DATA:
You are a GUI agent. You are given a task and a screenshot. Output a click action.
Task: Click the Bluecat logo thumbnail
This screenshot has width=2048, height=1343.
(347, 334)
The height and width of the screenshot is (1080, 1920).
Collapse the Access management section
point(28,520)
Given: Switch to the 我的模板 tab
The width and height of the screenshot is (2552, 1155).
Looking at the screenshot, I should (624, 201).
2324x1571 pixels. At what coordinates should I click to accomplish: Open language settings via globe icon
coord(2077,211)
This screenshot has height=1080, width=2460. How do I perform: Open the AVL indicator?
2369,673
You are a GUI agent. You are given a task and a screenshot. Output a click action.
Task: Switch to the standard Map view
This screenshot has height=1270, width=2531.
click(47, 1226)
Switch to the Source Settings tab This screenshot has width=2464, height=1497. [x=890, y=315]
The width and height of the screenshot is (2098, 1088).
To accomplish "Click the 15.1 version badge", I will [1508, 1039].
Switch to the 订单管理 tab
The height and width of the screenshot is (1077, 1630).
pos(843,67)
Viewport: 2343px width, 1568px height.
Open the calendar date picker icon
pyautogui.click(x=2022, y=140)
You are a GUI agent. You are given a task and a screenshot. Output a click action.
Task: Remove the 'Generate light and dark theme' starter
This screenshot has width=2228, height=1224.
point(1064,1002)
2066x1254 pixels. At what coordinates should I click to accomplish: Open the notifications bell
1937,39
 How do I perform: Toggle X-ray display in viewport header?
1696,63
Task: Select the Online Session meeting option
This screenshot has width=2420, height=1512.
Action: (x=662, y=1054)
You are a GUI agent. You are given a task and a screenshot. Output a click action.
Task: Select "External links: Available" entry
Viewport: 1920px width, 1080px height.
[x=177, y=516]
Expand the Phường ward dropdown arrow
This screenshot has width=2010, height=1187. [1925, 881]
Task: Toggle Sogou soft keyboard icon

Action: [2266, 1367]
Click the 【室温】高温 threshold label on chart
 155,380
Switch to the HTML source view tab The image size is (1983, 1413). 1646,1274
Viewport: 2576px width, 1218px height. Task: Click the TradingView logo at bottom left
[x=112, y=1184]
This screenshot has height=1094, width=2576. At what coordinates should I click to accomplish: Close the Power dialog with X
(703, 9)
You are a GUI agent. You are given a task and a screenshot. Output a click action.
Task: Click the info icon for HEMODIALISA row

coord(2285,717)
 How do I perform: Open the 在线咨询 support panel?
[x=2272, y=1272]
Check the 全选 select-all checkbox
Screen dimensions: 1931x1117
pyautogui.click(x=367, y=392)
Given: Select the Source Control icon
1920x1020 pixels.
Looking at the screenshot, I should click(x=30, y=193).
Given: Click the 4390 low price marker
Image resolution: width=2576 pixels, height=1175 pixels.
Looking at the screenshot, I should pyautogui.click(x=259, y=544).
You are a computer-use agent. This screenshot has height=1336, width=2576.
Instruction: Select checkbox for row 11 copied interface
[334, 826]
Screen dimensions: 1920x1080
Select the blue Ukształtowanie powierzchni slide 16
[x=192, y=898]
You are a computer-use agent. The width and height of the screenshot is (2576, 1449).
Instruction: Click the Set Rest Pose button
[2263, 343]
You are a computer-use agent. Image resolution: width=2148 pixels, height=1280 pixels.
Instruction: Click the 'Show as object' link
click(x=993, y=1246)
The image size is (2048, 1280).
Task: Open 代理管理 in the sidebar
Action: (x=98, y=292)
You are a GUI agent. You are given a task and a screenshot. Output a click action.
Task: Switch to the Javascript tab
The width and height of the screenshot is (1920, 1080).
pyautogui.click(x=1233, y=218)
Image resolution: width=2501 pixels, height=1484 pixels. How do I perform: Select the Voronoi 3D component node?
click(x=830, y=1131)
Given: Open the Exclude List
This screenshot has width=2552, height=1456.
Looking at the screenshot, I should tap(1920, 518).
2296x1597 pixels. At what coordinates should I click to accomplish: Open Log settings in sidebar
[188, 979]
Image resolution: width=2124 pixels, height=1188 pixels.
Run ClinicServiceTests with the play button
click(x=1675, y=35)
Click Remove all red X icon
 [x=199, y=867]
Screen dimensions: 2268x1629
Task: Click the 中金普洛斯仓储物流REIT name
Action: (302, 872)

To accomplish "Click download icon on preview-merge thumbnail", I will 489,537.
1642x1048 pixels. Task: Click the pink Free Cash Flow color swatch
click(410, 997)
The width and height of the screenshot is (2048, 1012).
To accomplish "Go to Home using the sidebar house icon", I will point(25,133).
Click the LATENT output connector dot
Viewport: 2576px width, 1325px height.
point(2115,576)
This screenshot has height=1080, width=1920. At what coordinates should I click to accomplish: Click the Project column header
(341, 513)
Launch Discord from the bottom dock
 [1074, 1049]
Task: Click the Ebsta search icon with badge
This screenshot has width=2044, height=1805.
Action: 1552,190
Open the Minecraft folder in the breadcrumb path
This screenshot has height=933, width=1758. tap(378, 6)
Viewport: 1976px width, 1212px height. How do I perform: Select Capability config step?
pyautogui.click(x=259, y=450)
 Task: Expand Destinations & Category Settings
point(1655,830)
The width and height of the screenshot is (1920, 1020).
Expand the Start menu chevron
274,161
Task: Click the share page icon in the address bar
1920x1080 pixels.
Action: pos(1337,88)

GOAL OF THE EXERCISE: All the records above need to be set down again exactly as they were given.

ANSWER SPACE:
You are a GUI agent. You are given a task and a screenshot. Output a click action.
Task: Click the Bluecat logo thumbnail
This screenshot has width=2048, height=1343.
(347, 334)
The height and width of the screenshot is (1080, 1920).
Collapse the Access management section
point(28,520)
Given: Switch to the 我的模板 tab
The width and height of the screenshot is (2552, 1155).
Looking at the screenshot, I should (624, 201).
2324x1571 pixels. At what coordinates should I click to accomplish: Open language settings via globe icon
coord(2077,211)
This screenshot has height=1080, width=2460. How do I perform: Open the AVL indicator?
2369,673
You are a GUI agent. You are given a task and a screenshot. Output a click action.
Task: Switch to the standard Map view
This screenshot has height=1270, width=2531.
click(47, 1226)
Switch to the Source Settings tab This screenshot has width=2464, height=1497. [x=890, y=315]
The width and height of the screenshot is (2098, 1088).
To accomplish "Click the 15.1 version badge", I will [1508, 1039].
Switch to the 订单管理 tab
The height and width of the screenshot is (1077, 1630).
pos(843,67)
Viewport: 2343px width, 1568px height.
Open the calendar date picker icon
pyautogui.click(x=2022, y=140)
You are a GUI agent. You are given a task and a screenshot. Output a click action.
Task: Remove the 'Generate light and dark theme' starter
This screenshot has width=2228, height=1224.
point(1064,1002)
2066x1254 pixels. At what coordinates should I click to accomplish: Open the notifications bell
1937,39
 How do I perform: Toggle X-ray display in viewport header?
1696,63
Task: Select the Online Session meeting option
This screenshot has width=2420, height=1512.
Action: (x=662, y=1054)
You are a GUI agent. You are given a task and a screenshot. Output a click action.
Task: Select "External links: Available" entry
Viewport: 1920px width, 1080px height.
[x=177, y=516]
Expand the Phường ward dropdown arrow
This screenshot has width=2010, height=1187. [1925, 881]
Task: Toggle Sogou soft keyboard icon

Action: [2266, 1367]
Click the 【室温】高温 threshold label on chart
 155,380
Switch to the HTML source view tab The image size is (1983, 1413). 1646,1274
Viewport: 2576px width, 1218px height. Task: Click the TradingView logo at bottom left
[x=112, y=1184]
This screenshot has height=1094, width=2576. At what coordinates should I click to accomplish: Close the Power dialog with X
(703, 9)
You are a GUI agent. You are given a task and a screenshot. Output a click action.
Task: Click the info icon for HEMODIALISA row

coord(2285,717)
 How do I perform: Open the 在线咨询 support panel?
[x=2272, y=1272]
Check the 全选 select-all checkbox
Screen dimensions: 1931x1117
pyautogui.click(x=367, y=392)
Given: Select the Source Control icon
1920x1020 pixels.
Looking at the screenshot, I should click(x=30, y=193).
Given: Click the 4390 low price marker
Image resolution: width=2576 pixels, height=1175 pixels.
Looking at the screenshot, I should pyautogui.click(x=259, y=544).
You are a computer-use agent. This screenshot has height=1336, width=2576.
Instruction: Select checkbox for row 11 copied interface
[334, 826]
Screen dimensions: 1920x1080
Select the blue Ukształtowanie powierzchni slide 16
[x=192, y=898]
You are a computer-use agent. The width and height of the screenshot is (2576, 1449).
Instruction: Click the Set Rest Pose button
[2263, 343]
You are a computer-use agent. Image resolution: width=2148 pixels, height=1280 pixels.
Instruction: Click the 'Show as object' link
click(x=993, y=1246)
The image size is (2048, 1280).
Task: Open 代理管理 in the sidebar
Action: (x=98, y=292)
You are a GUI agent. You are given a task and a screenshot. Output a click action.
Task: Switch to the Javascript tab
The width and height of the screenshot is (1920, 1080).
pyautogui.click(x=1233, y=218)
Image resolution: width=2501 pixels, height=1484 pixels. How do I perform: Select the Voronoi 3D component node?
click(x=830, y=1131)
Given: Open the Exclude List
This screenshot has width=2552, height=1456.
Looking at the screenshot, I should tap(1920, 518).
2296x1597 pixels. At what coordinates should I click to accomplish: Open Log settings in sidebar
[188, 979]
Image resolution: width=2124 pixels, height=1188 pixels.
Run ClinicServiceTests with the play button
click(x=1675, y=35)
Click Remove all red X icon
 [x=199, y=867]
Screen dimensions: 2268x1629
Task: Click the 中金普洛斯仓储物流REIT name
Action: (302, 872)

To accomplish "Click download icon on preview-merge thumbnail", I will 489,537.
1642x1048 pixels. Task: Click the pink Free Cash Flow color swatch
click(410, 997)
The width and height of the screenshot is (2048, 1012).
To accomplish "Go to Home using the sidebar house icon", I will point(25,133).
Click the LATENT output connector dot
Viewport: 2576px width, 1325px height.
point(2115,576)
This screenshot has height=1080, width=1920. At what coordinates should I click to accomplish: Click the Project column header
(341, 513)
Launch Discord from the bottom dock
 [1074, 1049]
Task: Click the Ebsta search icon with badge
This screenshot has width=2044, height=1805.
Action: 1552,190
Open the Minecraft folder in the breadcrumb path
This screenshot has height=933, width=1758. tap(378, 6)
Viewport: 1976px width, 1212px height. How do I perform: Select Capability config step?
pyautogui.click(x=259, y=450)
 Task: Expand Destinations & Category Settings
point(1655,830)
The width and height of the screenshot is (1920, 1020).
Expand the Start menu chevron
274,161
Task: Click the share page icon in the address bar
1920x1080 pixels.
Action: pos(1337,88)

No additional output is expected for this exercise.